Несмотря на все сомнения в правильности установления личности Папийона, того самого Папийона, который, судя по слухам, убил Ролана Леграна, суд признал виновным Шарьера.
В начале вчерашнего слушания Гольдштейн, на чьих показаниях базируется все обвинение, выступал в качестве свидетеля. Этот свидетель, постоянно поддерживающий контакты с полицией, человек, с которым инспектор Мейзо, по его собственному утверждению, встречался сотни раз уже после трагедии, сделал три заявления, причем в каждом содержались все более серьезные обвинения. Совершенно очевиден тот факт, что этот свидетель активно действует на стороне полиции.
Шарьер выслушал его спокойно и, когда Гольдштейн закончил, воскликнул: «Я не понимаю, не могу понять этого Гольдштейна! Я не сделал ему ничего дурного, но вот он приходит сюда и выплескивает всю эту грязную ложь с единственной целью — засадить меня за решетку».
Вызвали инспектора Мейзо. На этот раз он заявил, что выступление Гольдштейна было спонтанным. На лицах присяжных появились скептические улыбки.
Обвинитель Сирами произнес довольно бессвязную заключительную речь, в которой заметил, что на Монмартре, а, возможно, и в других краях, можно отыскать несколько Папийонов. Тем не менее он попросил осудить обвиняемого, хотя и не уточнил, какой именно меры наказания считает его достойным, предоставив решать это присяжным.
Мэтр Готра назвал пожизненное заключение «школой нравственного совершенствования» и попросил приговорить Шарьера именно к этой мере наказания для его же собственного блага, с тем, чтобы он смог «перевоспитаться», стать «порядочным человеком».
Защитники Беффе и Юбер требовали оправдания, мотивируя тем, что если другой Папийон, корсиканец Роже, не найден, это вовсе не означает, что за его преступление должен отвечать Папийон Шарьер.
После долгого совещания присяжные вернулись в зал заседаний и огласили приговор. Суд приговорил Анри Шарьера к пожизненному заключению».
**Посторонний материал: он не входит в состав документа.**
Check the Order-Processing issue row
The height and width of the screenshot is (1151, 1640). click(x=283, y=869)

В течение многих лет я задавал себе один и тот же вопрос: к чему понадобилось полиции с таким усердием загонять за решетку мелкого двадцатитрехлетнего жулика, если, по их собственному утверждению, он являлся лучшим их помощником? Вывод напрашивался один — они прикрывали кого-то другого, а именно настоящего информатора.
На следующий день я снова отправился на Монмартр. И снова болтался по своим любимым местам — улицам Тулузы, Дюрантен, рынку на Пляс Лепи. Знакомые, милые сердцу места, но где лица, где те прежние лица?
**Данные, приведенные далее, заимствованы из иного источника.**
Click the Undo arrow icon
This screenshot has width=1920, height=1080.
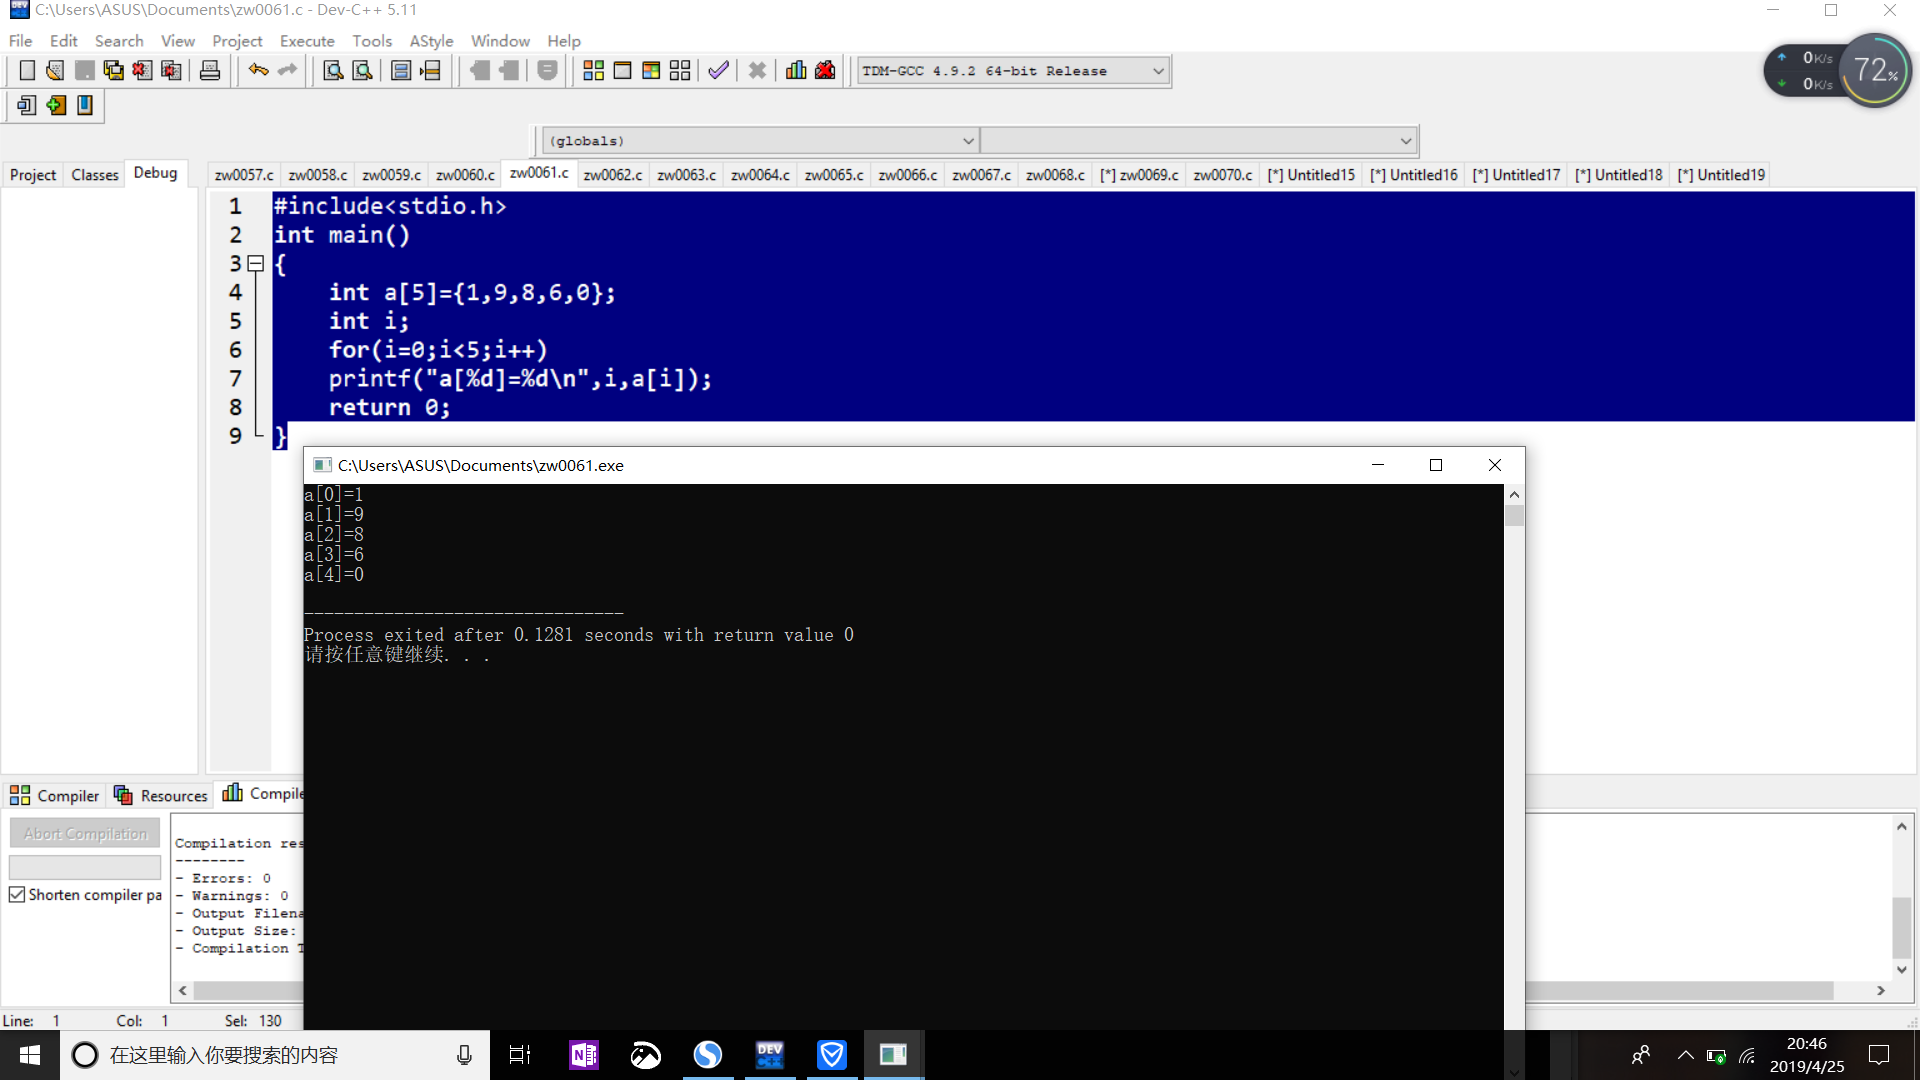pos(258,71)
Я заглянул в дом номер 26 по улице Тулузы, чтобы увидеть свою консьержку, огромную толстую старуху с волосатой родинкой на щеке. Ее тоже не было, а на этом месте восседала какая-то англичанка.
Монмартр моей юности — он, конечно, не исчез, но все, абсолютно все здесь переменилось. Молочная превратилась в прачечную, бар — в аптеку, а фруктовый магазин — в универсам.
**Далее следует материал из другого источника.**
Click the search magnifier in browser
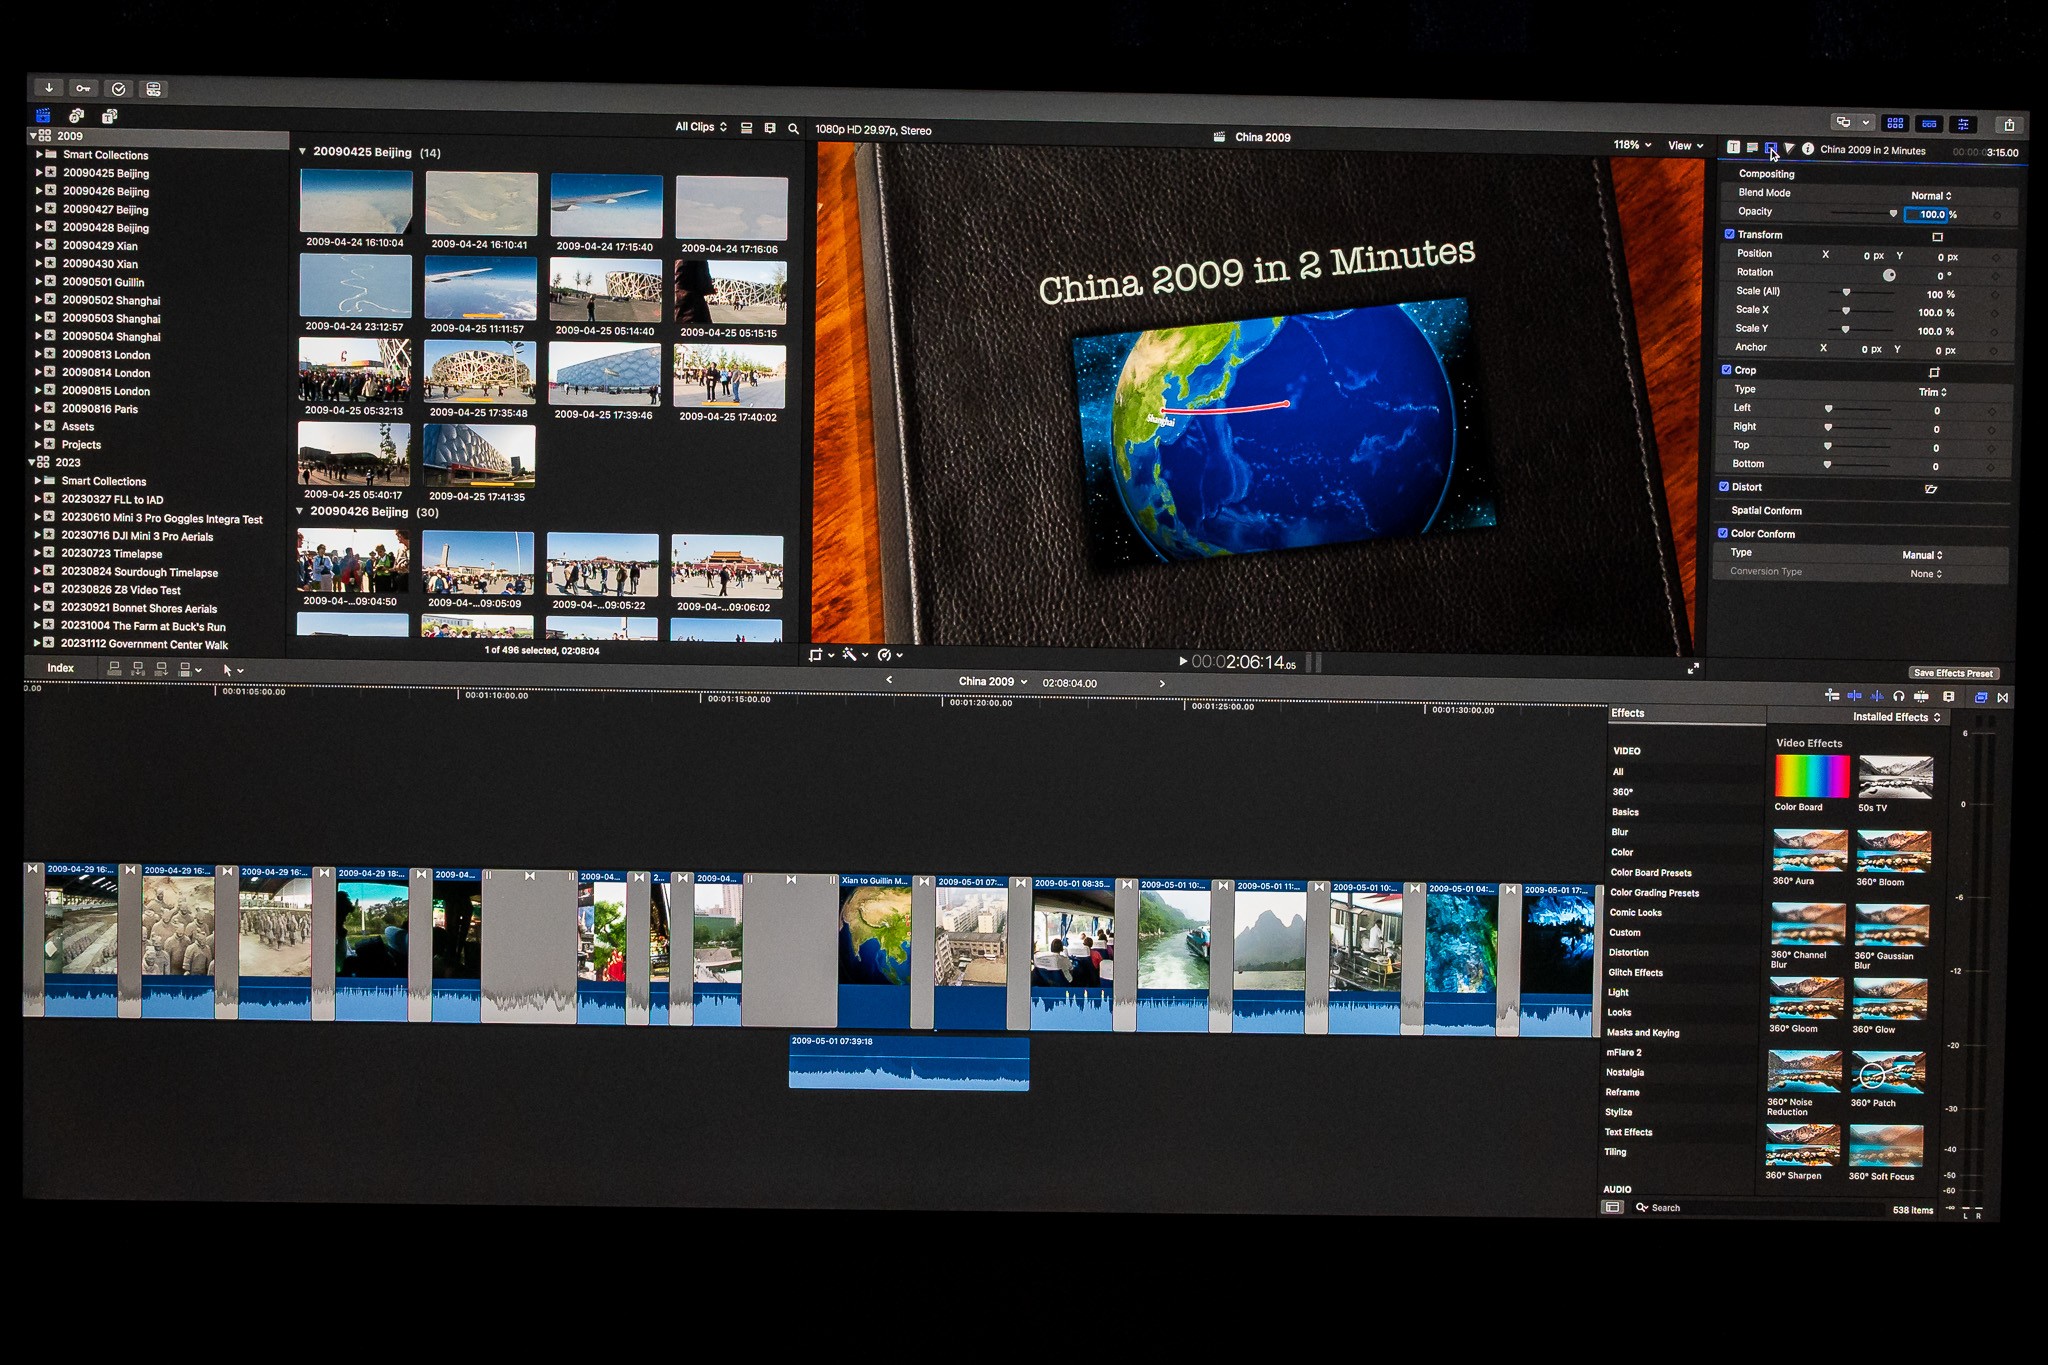This screenshot has height=1365, width=2048. (x=793, y=129)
Бар «Бандевес» на углу улиц Тулузы и Дюрантен был местом встречи женщин, работавших на ближайшем почтамте. Они приходили сюда выпить по стаканчику белого. Здание сохранилось, а сам бар переехал на другую сторону улицы. Мало того, владельцем бара стал некий алжирец, а посетителями были по большей части арабы, испанцы и португальцы.